Render every line of the items below as a Markdown table with a column named "No." for the row number and a column named "Text" for the line, skipping blank lines. Leave the pictures out of your answer.

** start EXERCISE MATERIALS **

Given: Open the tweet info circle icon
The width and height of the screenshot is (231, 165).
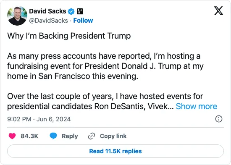Looking at the screenshot, I should [x=219, y=119].
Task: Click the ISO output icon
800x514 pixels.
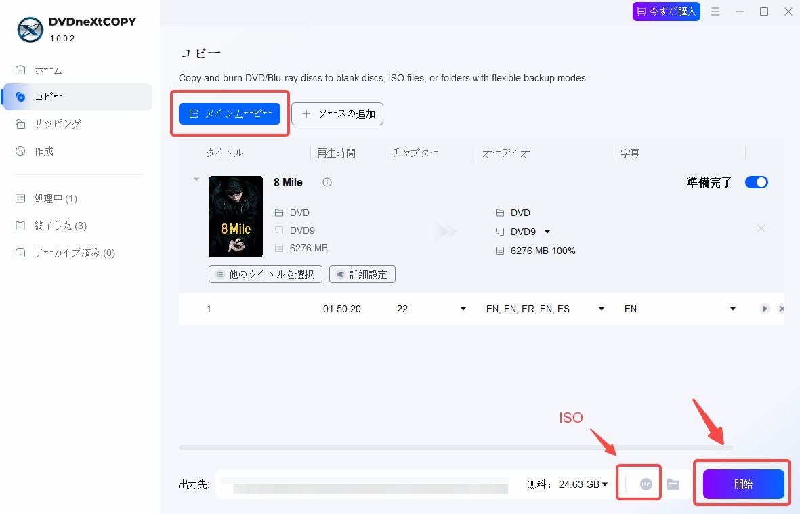Action: click(x=646, y=484)
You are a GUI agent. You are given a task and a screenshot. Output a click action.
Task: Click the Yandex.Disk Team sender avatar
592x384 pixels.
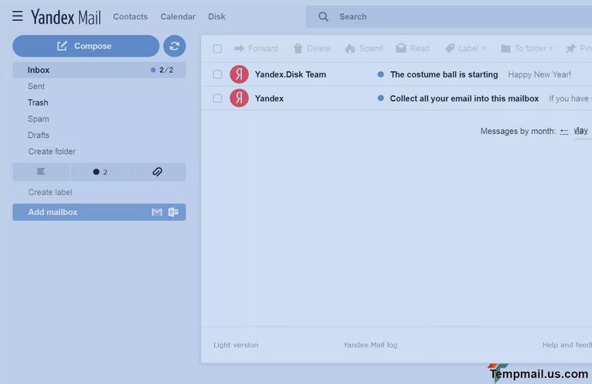coord(239,75)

** end EXERCISE MATERIALS **

■ **FULL SOLUTION**
| No. | Text |
|---|---|
| 1 | Given: Open the tweet info circle icon |
| 2 | The width and height of the screenshot is (231, 165). |
| 3 | Looking at the screenshot, I should [x=219, y=119]. |
| 4 | Task: Click the ISO output icon |
| 5 | 800x514 pixels. |
| 6 | Action: click(x=646, y=484) |
| 7 | You are a GUI agent. You are given a task and a screenshot. Output a click action. |
| 8 | Task: Click the Yandex.Disk Team sender avatar |
| 9 | 592x384 pixels. |
| 10 | coord(239,75) |